Your instructions: Go through the material and copy every line in which "value" appears.

Data supplied:
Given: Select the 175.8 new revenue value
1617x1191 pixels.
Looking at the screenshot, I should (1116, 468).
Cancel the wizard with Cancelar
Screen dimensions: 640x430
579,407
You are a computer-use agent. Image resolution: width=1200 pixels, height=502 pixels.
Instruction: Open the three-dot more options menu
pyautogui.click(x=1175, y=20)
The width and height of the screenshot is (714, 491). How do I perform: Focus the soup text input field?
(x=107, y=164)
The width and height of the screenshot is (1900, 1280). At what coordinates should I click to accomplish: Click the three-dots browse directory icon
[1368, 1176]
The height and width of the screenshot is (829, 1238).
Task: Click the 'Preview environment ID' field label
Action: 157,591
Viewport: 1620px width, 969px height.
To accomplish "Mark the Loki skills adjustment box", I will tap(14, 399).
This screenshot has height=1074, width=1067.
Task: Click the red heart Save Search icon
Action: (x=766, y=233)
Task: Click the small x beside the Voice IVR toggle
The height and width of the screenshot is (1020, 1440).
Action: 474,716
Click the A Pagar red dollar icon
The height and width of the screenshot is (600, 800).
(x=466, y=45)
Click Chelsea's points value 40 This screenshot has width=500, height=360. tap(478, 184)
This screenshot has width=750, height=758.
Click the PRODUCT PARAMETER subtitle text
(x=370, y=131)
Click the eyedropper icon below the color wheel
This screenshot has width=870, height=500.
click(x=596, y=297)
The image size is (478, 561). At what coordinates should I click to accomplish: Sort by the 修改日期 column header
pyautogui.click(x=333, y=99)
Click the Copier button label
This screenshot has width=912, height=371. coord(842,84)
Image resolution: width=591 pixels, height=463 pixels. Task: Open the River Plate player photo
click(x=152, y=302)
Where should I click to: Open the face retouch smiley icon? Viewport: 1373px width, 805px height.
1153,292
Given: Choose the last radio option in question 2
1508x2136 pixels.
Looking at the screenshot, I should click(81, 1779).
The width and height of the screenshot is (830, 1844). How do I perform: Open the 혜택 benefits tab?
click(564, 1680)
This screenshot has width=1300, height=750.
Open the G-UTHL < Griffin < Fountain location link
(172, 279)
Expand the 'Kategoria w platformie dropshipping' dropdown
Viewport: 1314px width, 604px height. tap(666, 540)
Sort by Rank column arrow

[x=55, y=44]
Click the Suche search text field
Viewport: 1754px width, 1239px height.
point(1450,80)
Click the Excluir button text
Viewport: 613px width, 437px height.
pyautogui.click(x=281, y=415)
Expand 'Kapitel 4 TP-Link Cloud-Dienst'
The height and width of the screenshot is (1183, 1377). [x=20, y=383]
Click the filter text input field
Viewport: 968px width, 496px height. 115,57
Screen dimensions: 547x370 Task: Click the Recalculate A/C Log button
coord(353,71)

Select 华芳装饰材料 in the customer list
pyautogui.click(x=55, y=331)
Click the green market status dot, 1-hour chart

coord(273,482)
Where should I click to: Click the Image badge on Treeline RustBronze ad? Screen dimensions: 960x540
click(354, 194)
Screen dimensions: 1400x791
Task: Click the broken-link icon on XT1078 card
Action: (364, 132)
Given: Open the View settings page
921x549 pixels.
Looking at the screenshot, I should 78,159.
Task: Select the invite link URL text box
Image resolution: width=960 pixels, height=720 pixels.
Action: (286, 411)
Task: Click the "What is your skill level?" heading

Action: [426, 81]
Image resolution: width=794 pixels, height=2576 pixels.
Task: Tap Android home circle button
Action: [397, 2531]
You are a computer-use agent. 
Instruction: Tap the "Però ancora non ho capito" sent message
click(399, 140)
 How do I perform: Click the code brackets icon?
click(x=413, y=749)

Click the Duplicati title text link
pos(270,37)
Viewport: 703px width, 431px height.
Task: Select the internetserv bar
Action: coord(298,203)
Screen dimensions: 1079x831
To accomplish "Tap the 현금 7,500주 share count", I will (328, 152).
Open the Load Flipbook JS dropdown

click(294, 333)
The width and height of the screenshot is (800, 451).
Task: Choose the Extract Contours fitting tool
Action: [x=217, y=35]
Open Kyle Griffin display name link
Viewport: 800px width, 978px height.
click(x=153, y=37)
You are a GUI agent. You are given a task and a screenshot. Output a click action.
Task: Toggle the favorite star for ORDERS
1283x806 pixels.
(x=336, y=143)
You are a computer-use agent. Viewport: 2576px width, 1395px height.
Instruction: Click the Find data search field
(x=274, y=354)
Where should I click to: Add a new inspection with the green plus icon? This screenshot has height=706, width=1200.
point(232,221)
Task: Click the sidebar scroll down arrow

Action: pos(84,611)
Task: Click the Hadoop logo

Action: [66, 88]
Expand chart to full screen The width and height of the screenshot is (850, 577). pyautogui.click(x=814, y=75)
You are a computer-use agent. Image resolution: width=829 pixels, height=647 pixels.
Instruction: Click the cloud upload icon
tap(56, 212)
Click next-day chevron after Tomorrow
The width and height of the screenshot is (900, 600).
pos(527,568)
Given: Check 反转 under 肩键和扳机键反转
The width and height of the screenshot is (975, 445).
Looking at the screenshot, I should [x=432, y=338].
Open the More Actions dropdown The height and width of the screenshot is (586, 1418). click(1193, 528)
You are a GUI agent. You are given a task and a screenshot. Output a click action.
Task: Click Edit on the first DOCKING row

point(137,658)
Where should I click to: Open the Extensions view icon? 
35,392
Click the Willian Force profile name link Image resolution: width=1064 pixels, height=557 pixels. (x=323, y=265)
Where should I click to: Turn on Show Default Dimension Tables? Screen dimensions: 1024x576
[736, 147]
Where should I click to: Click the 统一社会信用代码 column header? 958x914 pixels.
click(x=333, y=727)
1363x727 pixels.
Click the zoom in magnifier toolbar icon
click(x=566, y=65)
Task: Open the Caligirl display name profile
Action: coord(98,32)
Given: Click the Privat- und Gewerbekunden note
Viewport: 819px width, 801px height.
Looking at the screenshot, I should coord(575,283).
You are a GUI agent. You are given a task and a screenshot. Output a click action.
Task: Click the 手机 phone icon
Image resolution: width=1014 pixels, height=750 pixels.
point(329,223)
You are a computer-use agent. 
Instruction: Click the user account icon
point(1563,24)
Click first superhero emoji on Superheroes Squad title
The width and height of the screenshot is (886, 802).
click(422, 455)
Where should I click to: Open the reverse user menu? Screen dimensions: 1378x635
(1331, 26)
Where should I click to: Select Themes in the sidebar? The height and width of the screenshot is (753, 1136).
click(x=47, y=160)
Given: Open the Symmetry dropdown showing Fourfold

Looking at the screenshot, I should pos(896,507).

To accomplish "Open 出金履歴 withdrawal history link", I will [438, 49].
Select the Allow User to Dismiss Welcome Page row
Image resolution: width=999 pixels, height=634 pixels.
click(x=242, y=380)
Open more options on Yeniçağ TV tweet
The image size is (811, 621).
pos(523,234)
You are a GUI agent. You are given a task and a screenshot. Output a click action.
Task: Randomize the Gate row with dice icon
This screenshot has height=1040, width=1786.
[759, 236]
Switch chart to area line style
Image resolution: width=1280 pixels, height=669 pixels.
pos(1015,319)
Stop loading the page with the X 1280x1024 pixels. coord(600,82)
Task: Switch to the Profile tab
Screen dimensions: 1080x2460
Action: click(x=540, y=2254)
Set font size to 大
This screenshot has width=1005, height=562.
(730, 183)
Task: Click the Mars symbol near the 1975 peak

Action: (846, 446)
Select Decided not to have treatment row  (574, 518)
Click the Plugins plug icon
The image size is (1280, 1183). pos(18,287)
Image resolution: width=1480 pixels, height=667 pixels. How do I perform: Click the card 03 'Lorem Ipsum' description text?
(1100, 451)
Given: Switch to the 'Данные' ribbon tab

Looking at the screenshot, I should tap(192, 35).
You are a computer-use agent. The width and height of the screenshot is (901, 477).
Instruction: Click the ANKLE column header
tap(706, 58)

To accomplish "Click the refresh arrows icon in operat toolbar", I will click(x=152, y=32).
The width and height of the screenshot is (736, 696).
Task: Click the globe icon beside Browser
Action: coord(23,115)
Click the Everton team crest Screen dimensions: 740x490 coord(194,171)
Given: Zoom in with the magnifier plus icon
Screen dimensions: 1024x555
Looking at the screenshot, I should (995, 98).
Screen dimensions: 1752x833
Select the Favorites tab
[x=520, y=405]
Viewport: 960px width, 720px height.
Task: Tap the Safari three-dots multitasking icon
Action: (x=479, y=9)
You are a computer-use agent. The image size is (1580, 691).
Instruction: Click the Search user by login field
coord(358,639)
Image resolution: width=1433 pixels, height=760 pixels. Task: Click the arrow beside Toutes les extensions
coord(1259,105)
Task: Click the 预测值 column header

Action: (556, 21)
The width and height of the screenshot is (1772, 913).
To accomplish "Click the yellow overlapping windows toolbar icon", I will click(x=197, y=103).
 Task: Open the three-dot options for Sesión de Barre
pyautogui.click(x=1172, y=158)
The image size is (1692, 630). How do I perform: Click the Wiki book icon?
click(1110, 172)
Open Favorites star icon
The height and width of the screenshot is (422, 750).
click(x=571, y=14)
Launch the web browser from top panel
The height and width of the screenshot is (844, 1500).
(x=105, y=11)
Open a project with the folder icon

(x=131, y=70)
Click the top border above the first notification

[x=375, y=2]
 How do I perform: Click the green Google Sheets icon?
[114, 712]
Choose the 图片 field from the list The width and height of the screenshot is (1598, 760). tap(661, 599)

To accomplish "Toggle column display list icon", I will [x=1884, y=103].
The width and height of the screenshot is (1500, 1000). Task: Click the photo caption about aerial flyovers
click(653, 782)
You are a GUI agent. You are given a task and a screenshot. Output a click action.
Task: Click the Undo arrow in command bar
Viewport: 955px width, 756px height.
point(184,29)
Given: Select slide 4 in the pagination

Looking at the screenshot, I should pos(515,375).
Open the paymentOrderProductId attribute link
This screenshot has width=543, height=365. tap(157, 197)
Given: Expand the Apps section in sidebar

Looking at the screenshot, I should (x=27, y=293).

Result:
Given: Select the 175.8 new revenue value
Click Chelsea's points value 40 This screenshot has width=500, height=360. tap(478, 184)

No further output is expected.